Written request:
Transcribe the lines of the material without any changes, starting at the line containing "Task: Click the Comments" and continuing through the end of the material, both ends included.

Target pointing data
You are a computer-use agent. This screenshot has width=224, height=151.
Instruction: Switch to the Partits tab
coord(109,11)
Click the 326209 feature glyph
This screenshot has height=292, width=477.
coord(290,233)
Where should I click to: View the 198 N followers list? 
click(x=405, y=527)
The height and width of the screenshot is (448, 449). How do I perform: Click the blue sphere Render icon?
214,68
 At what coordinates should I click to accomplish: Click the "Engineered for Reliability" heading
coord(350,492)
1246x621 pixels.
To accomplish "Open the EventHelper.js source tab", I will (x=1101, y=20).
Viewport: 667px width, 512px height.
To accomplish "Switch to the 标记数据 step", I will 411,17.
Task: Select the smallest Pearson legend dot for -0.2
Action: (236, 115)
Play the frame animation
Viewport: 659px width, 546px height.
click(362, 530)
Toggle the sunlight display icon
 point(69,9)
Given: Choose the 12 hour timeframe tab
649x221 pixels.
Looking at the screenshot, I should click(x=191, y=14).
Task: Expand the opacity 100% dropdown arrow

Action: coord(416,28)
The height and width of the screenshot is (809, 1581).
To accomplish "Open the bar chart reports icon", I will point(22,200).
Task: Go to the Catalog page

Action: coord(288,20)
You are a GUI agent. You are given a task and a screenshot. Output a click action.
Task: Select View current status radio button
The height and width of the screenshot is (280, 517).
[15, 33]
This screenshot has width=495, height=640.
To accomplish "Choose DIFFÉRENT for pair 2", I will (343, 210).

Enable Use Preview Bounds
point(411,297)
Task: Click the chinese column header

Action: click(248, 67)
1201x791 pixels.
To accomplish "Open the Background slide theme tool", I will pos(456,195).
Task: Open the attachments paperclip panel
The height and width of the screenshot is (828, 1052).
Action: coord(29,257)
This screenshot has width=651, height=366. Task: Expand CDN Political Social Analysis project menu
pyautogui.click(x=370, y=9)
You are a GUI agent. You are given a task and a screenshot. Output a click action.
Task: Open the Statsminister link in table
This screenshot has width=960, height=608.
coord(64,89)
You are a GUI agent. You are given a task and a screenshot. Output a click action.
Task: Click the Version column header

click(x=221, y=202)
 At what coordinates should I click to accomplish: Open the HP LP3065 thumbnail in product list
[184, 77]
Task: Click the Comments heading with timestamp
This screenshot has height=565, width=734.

Right answer:
Task: Click the Comments heading with timestamp
This screenshot has height=565, width=734.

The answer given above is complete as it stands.